What you will do
Word for word, restate every line from the one with "Open the three-dot menu in the images popup" through the end of the records below, both included, and add nothing.

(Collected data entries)
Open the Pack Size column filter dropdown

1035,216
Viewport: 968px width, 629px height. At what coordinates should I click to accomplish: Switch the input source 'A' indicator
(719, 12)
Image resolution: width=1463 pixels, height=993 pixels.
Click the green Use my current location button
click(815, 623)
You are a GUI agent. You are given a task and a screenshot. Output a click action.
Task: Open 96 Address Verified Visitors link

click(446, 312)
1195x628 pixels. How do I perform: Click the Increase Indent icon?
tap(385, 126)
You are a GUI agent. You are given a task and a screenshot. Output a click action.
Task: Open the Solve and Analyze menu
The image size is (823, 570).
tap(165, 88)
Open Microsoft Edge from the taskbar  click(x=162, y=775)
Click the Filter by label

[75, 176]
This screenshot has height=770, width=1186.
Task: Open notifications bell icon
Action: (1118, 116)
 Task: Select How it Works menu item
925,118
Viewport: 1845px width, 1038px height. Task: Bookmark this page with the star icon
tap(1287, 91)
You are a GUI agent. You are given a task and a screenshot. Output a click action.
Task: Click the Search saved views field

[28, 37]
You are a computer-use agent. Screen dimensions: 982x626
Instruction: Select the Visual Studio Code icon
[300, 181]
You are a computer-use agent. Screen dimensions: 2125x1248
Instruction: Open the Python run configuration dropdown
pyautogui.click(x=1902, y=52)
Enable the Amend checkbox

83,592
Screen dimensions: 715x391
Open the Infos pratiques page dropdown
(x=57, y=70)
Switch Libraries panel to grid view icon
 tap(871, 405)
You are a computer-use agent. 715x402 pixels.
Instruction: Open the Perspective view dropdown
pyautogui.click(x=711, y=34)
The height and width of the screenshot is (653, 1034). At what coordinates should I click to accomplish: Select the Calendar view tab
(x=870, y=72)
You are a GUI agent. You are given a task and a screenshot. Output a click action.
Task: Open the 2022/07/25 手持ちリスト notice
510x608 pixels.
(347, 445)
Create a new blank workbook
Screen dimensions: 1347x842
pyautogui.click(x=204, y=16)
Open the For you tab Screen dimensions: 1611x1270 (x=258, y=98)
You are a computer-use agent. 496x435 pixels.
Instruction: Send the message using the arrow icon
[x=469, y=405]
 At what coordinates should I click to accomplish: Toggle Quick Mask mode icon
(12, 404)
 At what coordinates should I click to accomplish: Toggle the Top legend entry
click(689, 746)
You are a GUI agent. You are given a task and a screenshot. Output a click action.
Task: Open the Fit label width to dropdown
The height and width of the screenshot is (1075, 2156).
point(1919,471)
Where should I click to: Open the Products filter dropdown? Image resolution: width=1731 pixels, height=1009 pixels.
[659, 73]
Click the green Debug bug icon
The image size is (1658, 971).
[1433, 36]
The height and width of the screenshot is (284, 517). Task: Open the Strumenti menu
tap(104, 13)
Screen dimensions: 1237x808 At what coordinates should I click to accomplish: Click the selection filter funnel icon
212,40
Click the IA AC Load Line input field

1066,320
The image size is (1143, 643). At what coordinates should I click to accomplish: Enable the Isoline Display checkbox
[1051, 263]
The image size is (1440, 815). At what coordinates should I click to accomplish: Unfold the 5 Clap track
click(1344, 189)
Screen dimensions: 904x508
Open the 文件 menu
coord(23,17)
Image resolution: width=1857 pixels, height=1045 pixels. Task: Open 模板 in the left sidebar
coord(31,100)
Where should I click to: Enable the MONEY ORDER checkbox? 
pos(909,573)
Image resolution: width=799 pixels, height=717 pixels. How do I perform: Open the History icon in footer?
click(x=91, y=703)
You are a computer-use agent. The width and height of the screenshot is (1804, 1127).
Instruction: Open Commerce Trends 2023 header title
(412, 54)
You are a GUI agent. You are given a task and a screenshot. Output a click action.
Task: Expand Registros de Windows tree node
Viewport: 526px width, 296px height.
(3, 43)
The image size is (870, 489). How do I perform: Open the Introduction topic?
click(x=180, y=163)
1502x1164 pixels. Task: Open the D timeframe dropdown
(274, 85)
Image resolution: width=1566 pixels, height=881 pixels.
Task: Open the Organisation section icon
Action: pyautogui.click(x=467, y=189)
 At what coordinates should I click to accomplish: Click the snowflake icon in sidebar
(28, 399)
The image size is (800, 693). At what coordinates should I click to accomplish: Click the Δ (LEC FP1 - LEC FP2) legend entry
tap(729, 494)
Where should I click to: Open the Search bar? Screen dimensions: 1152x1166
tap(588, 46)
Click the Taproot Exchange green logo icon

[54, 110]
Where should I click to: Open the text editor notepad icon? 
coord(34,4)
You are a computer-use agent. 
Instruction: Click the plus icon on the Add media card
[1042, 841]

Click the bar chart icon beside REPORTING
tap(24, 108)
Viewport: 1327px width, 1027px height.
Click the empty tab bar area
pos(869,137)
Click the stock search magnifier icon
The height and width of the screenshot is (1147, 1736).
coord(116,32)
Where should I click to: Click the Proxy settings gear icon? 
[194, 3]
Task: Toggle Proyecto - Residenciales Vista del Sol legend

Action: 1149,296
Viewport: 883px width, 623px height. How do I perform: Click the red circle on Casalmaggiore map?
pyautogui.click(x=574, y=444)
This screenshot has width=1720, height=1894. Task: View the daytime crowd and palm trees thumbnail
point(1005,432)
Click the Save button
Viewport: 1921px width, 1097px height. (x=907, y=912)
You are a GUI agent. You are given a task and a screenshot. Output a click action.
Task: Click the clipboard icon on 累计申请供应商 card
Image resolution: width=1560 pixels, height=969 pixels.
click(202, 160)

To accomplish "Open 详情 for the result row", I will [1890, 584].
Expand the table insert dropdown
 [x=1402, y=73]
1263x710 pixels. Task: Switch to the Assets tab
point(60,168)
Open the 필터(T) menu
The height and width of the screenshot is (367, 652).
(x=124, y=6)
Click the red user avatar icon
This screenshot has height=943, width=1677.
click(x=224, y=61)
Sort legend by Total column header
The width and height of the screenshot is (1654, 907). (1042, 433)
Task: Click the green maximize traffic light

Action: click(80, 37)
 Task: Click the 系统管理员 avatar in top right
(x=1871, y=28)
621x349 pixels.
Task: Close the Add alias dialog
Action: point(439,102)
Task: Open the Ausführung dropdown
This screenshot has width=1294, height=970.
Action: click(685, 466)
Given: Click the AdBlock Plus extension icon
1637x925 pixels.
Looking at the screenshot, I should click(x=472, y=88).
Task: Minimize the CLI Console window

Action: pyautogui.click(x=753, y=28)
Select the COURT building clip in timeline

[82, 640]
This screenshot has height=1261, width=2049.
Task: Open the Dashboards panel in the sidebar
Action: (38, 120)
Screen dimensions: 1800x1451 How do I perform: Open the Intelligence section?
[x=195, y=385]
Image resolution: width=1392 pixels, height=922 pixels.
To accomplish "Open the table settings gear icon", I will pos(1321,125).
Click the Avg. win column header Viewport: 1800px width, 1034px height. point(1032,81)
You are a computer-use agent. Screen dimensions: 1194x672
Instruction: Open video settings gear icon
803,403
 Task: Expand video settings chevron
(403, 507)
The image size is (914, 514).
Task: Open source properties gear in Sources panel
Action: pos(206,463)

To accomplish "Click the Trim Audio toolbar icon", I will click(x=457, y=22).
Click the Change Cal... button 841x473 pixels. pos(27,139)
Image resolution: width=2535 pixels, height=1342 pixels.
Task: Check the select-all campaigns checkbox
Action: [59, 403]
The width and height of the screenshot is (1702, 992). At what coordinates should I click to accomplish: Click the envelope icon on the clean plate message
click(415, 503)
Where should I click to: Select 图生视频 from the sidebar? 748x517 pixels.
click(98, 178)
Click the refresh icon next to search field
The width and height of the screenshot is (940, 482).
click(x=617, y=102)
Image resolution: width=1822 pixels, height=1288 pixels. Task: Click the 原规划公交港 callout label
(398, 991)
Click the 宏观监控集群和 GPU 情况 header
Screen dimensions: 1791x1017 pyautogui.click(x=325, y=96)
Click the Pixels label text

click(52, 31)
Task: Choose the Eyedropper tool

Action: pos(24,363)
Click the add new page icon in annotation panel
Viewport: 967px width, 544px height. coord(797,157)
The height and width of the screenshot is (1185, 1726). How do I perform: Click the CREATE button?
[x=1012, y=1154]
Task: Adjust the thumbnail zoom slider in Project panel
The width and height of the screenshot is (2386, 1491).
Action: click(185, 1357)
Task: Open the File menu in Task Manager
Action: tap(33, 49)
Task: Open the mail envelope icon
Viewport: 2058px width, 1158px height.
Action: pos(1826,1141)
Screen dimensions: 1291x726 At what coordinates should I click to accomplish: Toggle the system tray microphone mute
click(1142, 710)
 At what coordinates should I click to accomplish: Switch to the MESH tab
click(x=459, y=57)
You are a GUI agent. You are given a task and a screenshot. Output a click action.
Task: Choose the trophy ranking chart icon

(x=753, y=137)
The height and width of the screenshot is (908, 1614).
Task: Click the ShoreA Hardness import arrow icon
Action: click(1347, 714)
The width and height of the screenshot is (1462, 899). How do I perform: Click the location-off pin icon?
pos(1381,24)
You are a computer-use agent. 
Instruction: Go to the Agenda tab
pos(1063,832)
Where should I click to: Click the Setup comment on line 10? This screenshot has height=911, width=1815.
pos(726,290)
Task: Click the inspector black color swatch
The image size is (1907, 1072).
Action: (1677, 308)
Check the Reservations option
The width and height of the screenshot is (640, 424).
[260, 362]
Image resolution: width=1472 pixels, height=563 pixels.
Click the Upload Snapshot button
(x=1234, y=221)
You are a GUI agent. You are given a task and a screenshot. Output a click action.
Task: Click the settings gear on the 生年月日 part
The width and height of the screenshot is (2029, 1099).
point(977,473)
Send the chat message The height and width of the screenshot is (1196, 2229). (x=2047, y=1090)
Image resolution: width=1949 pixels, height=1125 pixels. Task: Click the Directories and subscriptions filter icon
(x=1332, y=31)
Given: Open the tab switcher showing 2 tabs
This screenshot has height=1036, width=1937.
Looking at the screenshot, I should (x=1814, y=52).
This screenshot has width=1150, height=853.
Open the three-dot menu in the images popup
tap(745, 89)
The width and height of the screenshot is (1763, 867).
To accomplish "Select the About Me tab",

Solution for this task
Open the three-dot menu in the images popup
tap(745, 89)
The width and height of the screenshot is (1763, 867).
To accomplish "Select the About Me tab",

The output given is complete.